Exercise data: Begin

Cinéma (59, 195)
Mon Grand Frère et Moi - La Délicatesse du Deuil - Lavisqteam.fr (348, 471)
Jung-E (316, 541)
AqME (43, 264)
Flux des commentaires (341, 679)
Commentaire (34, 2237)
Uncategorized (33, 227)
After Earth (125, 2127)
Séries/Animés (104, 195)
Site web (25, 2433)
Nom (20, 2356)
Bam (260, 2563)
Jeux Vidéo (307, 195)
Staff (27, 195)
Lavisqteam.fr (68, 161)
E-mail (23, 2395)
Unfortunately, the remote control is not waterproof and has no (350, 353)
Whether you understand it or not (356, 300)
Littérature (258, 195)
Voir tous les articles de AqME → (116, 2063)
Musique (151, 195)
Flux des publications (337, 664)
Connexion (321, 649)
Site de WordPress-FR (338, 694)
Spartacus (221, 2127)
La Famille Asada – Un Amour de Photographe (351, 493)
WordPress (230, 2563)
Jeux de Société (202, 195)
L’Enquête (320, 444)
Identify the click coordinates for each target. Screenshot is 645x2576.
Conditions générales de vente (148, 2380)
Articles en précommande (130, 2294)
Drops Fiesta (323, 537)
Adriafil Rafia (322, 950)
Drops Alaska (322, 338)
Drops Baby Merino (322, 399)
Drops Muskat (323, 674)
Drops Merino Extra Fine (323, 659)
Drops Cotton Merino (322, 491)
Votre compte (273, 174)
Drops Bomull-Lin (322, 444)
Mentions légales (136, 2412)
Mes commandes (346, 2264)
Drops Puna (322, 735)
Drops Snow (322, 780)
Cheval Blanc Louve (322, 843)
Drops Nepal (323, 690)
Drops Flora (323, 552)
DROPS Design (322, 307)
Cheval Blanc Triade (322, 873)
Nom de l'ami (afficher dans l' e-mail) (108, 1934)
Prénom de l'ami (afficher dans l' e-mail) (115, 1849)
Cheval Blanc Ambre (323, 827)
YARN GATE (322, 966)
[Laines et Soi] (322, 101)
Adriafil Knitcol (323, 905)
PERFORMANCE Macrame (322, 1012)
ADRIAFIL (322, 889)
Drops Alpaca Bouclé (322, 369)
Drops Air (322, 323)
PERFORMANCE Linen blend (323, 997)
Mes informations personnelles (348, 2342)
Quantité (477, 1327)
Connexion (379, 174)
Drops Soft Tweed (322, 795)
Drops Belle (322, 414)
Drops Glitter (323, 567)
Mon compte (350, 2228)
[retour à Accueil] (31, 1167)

Exercise data: End

● **Your task**
From the data above, return every line from the line that has "Drops Muskat (323, 674)" up to and including the line that has "[Laines et Soi] (322, 101)", exactly.

● **Exercise response**
Drops Muskat (323, 674)
Drops Merino Extra Fine (323, 659)
Drops Cotton Merino (322, 491)
Votre compte (273, 174)
Drops Bomull-Lin (322, 444)
Mentions légales (136, 2412)
Mes commandes (346, 2264)
Drops Puna (322, 735)
Drops Snow (322, 780)
Cheval Blanc Louve (322, 843)
Drops Nepal (323, 690)
Drops Flora (323, 552)
DROPS Design (322, 307)
Cheval Blanc Triade (322, 873)
Nom de l'ami (afficher dans l' e-mail) (108, 1934)
Prénom de l'ami (afficher dans l' e-mail) (115, 1849)
Cheval Blanc Ambre (323, 827)
YARN GATE (322, 966)
[Laines et Soi] (322, 101)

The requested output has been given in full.